In vista della della fase due, il Governo intervenga con linee guida chiare e operative per evitare le disfunzioni e i contrasti che il nostro regionalismo malato ha prodotto nella prima fase dell’emergenza. Il Paese non può consentire 20 cronoprogrammi diversi, affidati ad altrettanti comitati di saggi, del tutto scoordinati tra loro.

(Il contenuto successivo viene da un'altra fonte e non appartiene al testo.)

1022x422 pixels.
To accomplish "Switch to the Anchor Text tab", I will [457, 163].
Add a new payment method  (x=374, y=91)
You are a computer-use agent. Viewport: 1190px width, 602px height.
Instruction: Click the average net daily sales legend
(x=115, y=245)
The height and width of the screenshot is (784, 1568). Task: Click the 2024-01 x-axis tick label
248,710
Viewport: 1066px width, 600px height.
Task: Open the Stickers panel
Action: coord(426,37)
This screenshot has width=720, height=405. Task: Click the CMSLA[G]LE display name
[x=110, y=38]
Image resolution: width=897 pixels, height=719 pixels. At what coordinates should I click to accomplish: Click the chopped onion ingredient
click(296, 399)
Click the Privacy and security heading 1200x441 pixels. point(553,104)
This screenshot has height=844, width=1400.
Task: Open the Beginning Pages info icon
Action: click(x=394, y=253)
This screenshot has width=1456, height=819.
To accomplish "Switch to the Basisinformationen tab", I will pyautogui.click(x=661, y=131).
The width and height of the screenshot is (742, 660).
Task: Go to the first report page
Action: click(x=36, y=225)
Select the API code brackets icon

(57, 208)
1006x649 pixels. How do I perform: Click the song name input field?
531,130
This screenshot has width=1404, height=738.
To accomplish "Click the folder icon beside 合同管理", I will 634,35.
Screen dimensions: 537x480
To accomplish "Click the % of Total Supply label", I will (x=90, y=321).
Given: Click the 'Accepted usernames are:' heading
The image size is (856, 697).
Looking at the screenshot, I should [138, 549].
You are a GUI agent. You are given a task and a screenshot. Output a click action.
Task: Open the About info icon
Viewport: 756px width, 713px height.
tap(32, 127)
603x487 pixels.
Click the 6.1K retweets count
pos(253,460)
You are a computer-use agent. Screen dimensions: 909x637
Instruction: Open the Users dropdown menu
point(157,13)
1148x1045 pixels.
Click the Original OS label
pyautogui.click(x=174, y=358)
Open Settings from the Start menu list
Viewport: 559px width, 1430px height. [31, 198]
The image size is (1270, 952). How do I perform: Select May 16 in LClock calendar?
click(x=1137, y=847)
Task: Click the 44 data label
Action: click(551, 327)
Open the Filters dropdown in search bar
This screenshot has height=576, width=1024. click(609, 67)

Un intervento necessario sul piano economico, per impedire che la possibilità accordata da Bruxelles di spendere i fondi regionali 2020 senza vincoli di destinazione e rendicontazione si trasformi in una occasione di finanziamenti a pioggia”.

Lo afferma Federico Conte, deputato di Liberi e Uguali.

La fase due – continua – deve avere carattere organico, disporre di tutte le risorse, europee, nazionali e regionali, e condizionarle a un intervento coordinato, che non disperda i finanziamenti disponibili ma li allochi in favore di attività economiche sostenibili, quelle individuate dal Consiglio europeo, capaci di creare nuova crescita e occupazione e attrarre la finanza globale. E questo tanto più al Sud, dove la ripartenza post virus rischia di trasformarsi in un fattore di ricerca del consenso al ribasso e non di riequilibrio e innovazione. Il Governo intervenga ora e subito con le Regioni, per preparare con metodo anche la Fase tre, che lo spreco già in atto renderebbe irrealizzabile”.